# Excerpt to read:
Home 25th JUN Tangomotán (FR)

Chafariz Stage

25th JUN

10:45pm

Tangomotán

(FR)

From the very beginning, MED has been a festival that has always embraced music from beyond the vast Mediterranean basin. The fourth edition in 2007 closed with a performance by the Argentine group Bajofondo Tango Club, led by guru Gustavo Santaolalla.

Nineteen years on, MED welcomes a new electro-tango collective that evokes these and other fond memories, such as those of the Gotan Project.

Tangomotán is a Parisian quartet, formed in 2016, which reinvents tango as the music of today: a visceral fusion of Argentine tradition, classical European training and danceable electronic beats. It is augmented tango (and not electrotango), as they like to point out.

Comprising accomplished musicians with classical training from the conservatoires of Paris (CRR, CNSM) and Gennevilliers, such as Blanche Stromboni (double bass), Marion Chiron (bandoneon), Robin Apparailly (violin) and Leandro Lacapère (piano), this ensemble transforms the stage into a laboratory of living, accessible and electrifying tango.

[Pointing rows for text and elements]

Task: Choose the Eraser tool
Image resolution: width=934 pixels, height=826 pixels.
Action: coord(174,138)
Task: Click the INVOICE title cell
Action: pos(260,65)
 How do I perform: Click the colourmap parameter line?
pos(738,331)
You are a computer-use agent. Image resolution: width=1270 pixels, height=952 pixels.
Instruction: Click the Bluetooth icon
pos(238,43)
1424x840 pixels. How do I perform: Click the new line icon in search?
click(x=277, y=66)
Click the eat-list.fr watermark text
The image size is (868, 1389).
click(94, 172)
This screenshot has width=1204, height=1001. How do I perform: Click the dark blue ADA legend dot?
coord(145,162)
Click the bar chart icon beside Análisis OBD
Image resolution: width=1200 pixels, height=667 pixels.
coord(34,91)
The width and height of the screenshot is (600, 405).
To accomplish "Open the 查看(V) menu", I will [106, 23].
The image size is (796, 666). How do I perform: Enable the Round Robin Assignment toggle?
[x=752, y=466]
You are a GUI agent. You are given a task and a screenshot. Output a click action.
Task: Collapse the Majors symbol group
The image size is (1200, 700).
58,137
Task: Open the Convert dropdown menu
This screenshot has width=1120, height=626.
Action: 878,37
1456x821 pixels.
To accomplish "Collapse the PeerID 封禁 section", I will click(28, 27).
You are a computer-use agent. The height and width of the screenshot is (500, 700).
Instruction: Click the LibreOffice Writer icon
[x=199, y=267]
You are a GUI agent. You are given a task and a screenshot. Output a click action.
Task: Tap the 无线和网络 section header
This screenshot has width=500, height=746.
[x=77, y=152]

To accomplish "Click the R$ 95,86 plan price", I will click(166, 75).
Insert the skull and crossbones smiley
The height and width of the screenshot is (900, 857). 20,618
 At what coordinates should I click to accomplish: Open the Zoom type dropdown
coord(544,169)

# Stated exercise:
Write out the concert listing again, everything from "Chafariz Stage" down to "the Gotan Project.", swapping "festival" for "event".

# Correct output:
Chafariz Stage

25th JUN

10:45pm

Tangomotán

(FR)

From the very beginning, MED has been a event that has always embraced music from beyond the vast Mediterranean basin. The fourth edition in 2007 closed with a performance by the Argentine group Bajofondo Tango Club, led by guru Gustavo Santaolalla.

Nineteen years on, MED welcomes a new electro-tango collective that evokes these and other fond memories, such as those of the Gotan Project.